We went to the Braithwaite gallery two days ago. There is a photograph in the far left wall in the gallery, where a black woman sits on a wooden bench (which is new, unscratched, and clean enough to reflect the back of her little girl's head) with one child wrapped in a blanket in her arms, asleep or nearly, and the other, three or four years old, sitting beside her, holding a shiny, black, imitation leather purse, and looking past the lip of her bonnet at the ceiling. People without faces wander in the background. They don't see her carefully pulled-up hair, her suit jacket, her wedding ring, her pressed skirt that folded underneath her when she sat down, so now the bottom her her thighs are touching the bench, skin pressed against the same spot countless others have touched.

On the back wall of the right gallery, there sits a 15-year-old in a wedding dress, who buries her face in her hands as her mother, covered in mine soot, lights up a smoke. I stood to the side of it, transfixed by the horror I could feel from the young girl, this unwanted future with a man probably twelve years older than she looming in both our minds, and by the nonchalance of her mother, the no-nonsense way in which she's about to tell her daughter her duties for that night. Two white-haired women didn't see me, just the picture. "She's probably wondering if her mother is going to be ready in time," one says to the other with a laugh.

How can they say that? Don't they understand the girl's torment? And then I realize that they are the same generation as the mother in the photograph. They would have married off their fifteen-year-olds, too, I can tell it.
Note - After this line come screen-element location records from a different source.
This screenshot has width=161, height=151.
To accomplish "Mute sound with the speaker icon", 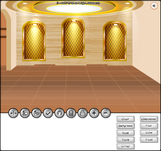I will tap(154, 6).
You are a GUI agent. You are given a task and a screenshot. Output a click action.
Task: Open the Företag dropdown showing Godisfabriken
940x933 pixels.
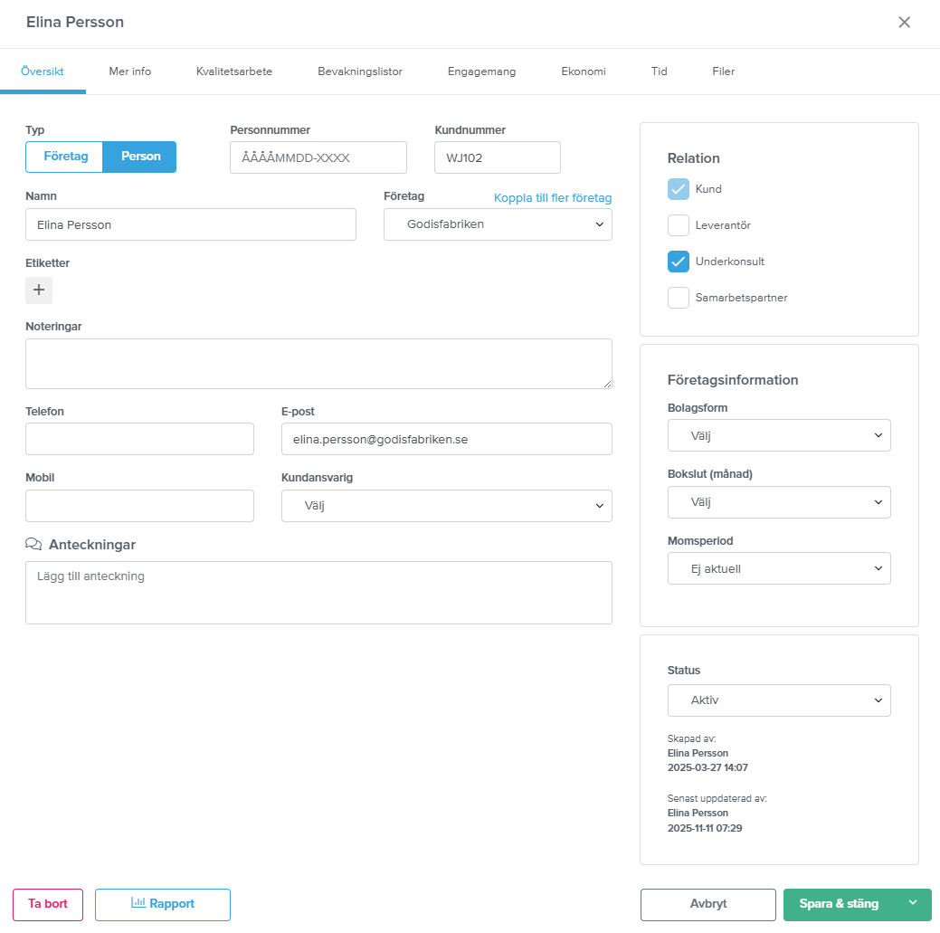[498, 224]
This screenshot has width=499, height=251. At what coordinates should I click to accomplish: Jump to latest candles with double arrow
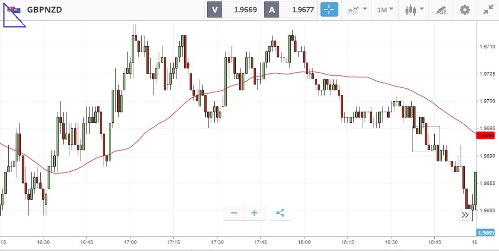pos(465,215)
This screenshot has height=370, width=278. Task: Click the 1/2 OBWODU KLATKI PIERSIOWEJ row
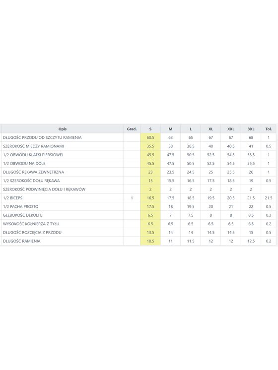[139, 155]
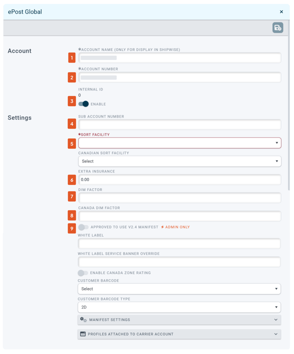Click orange step marker 9 near manifest toggle
Viewport: 294px width, 354px height.
72,228
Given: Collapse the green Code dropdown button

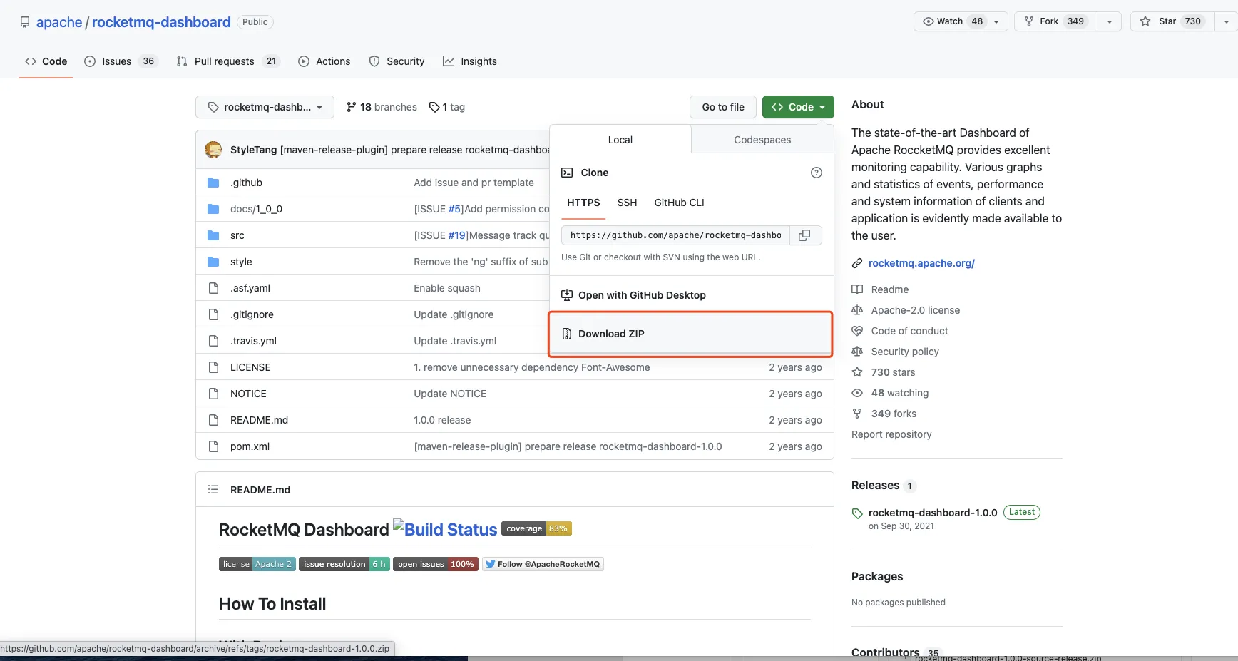Looking at the screenshot, I should tap(797, 107).
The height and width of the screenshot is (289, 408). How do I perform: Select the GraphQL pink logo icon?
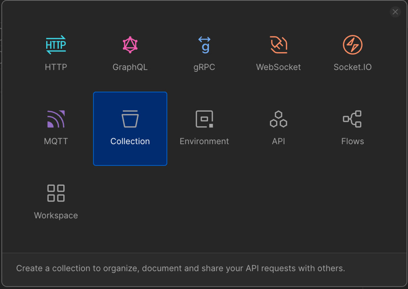coord(130,45)
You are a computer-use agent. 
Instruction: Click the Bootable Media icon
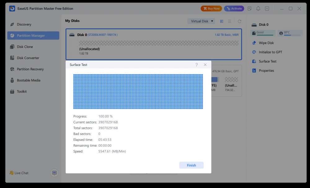point(12,80)
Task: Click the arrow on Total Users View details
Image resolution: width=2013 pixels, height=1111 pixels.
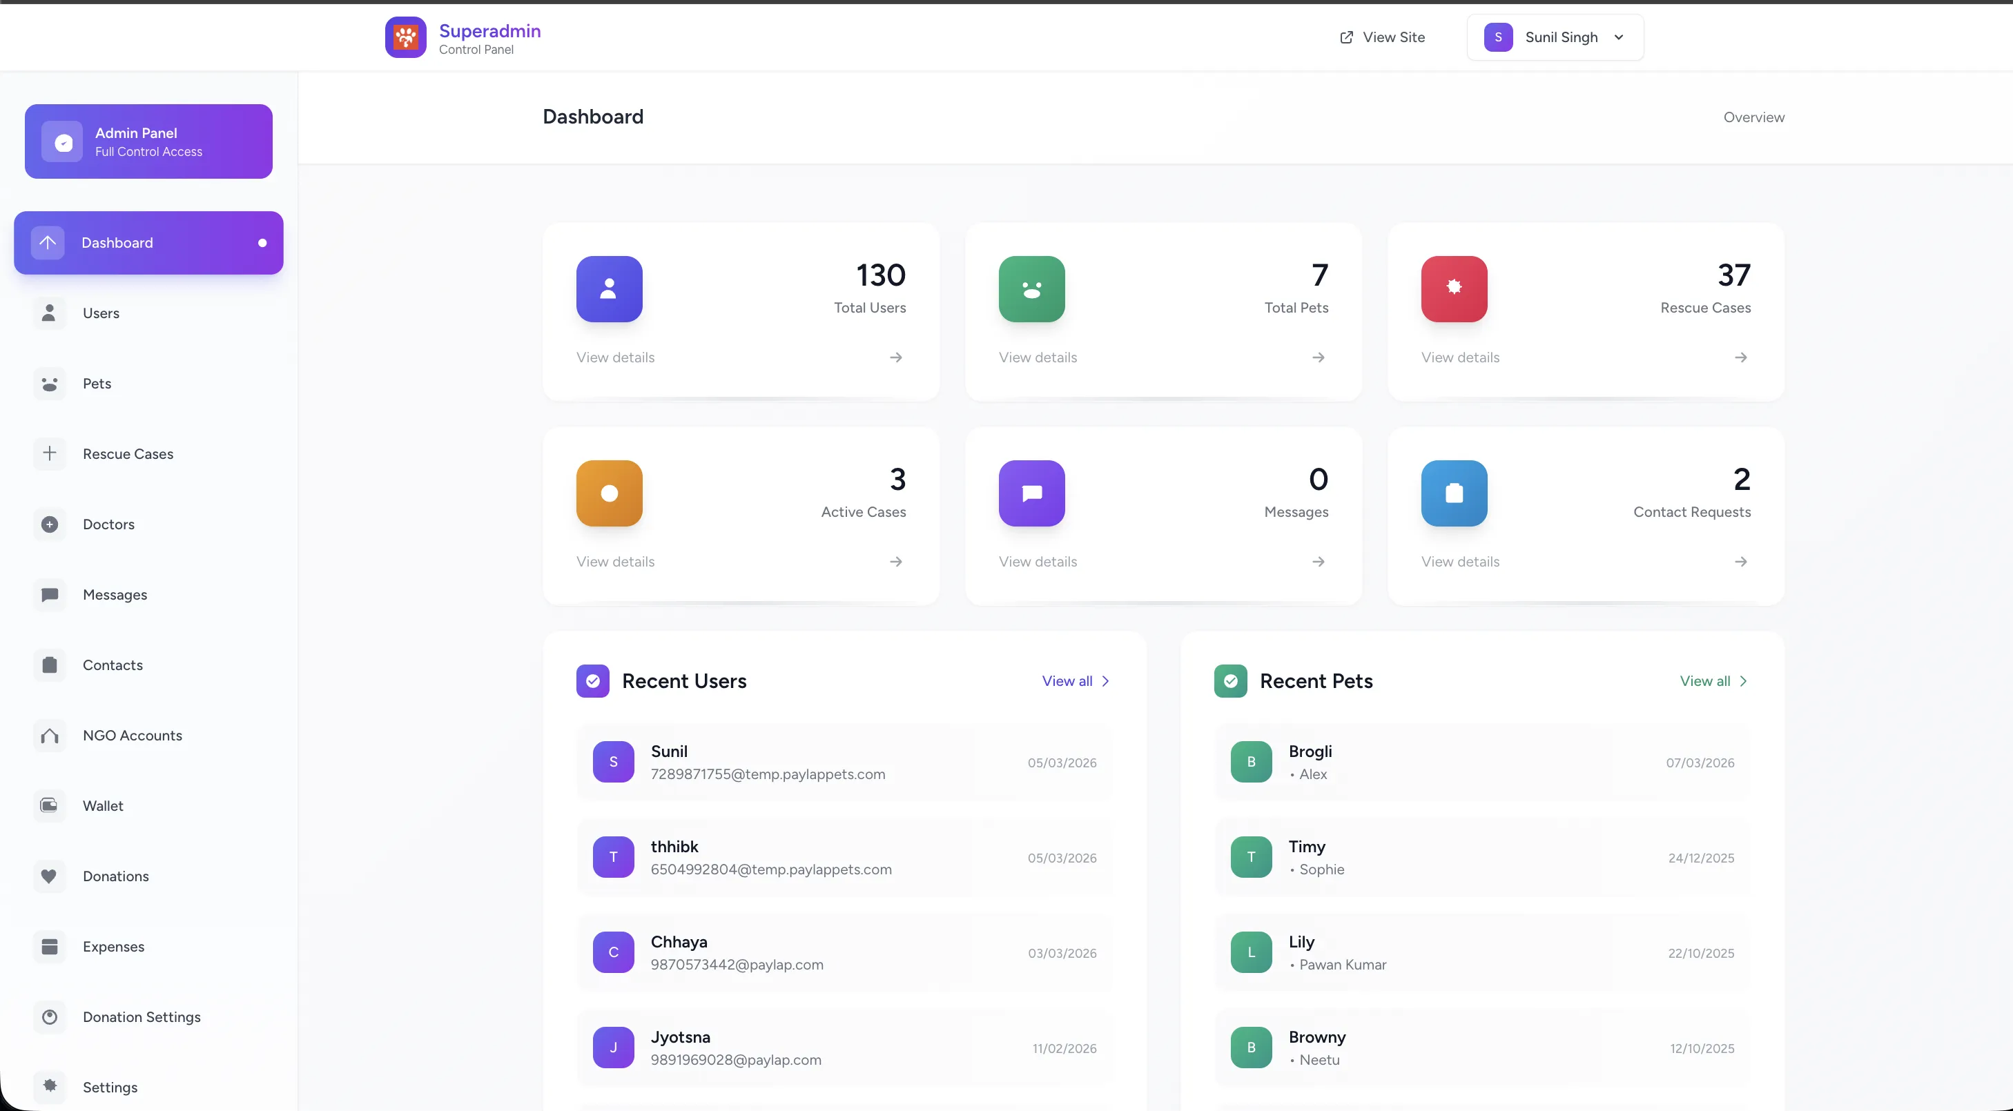Action: click(x=896, y=357)
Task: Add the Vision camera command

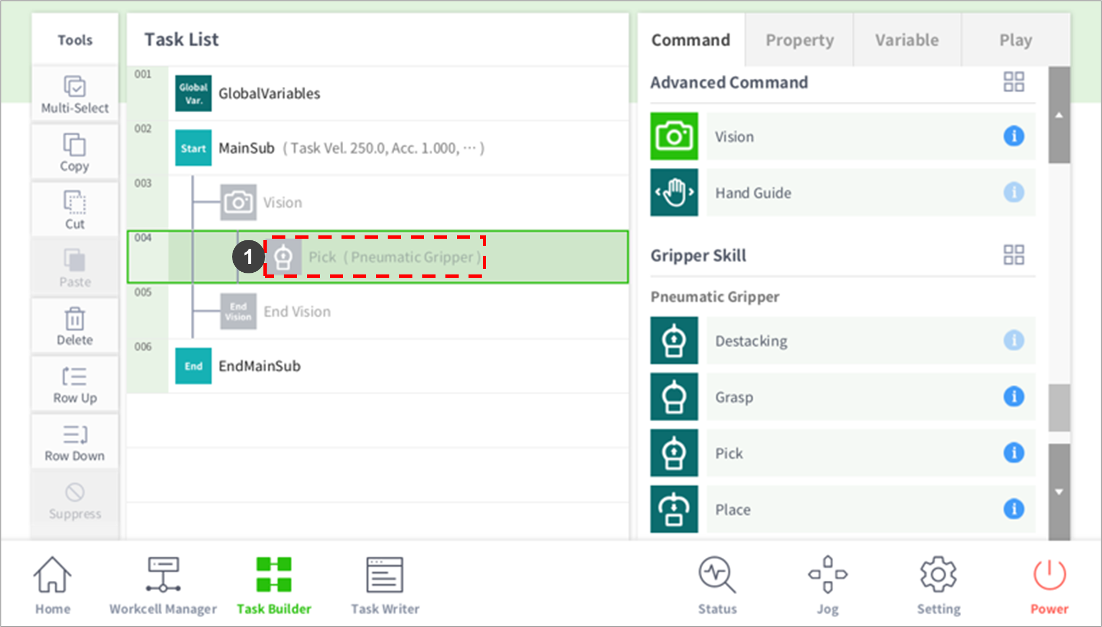Action: (674, 136)
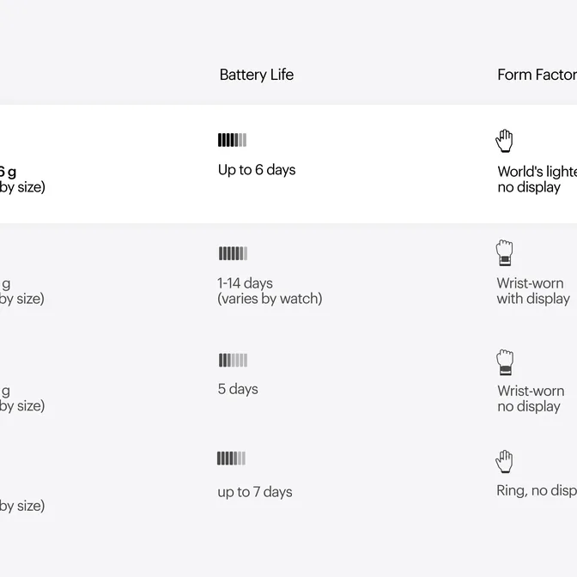Click the "Up to 6 days" battery text

point(256,170)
My contempt for them may be unreasonable, but it makes me want to write: write for that girl in the wedding dress, what she would feel there if some part of us were the same, the part that thinks marrying our father's mining buddy would be hell, and what she would feel here in the gallery with these women laughing away the worst day of her life.

Wednesday, October 1, 2008

Instant Wisdom

Education only begins when you open your eyes and realize there's more to the world than you.

Money is a sugarfloss cord in holding things together.

"Don't swing your fists after the fight." = Give it up, jerk.

***

I think I'll leave the proverbs to people who drink more than I do.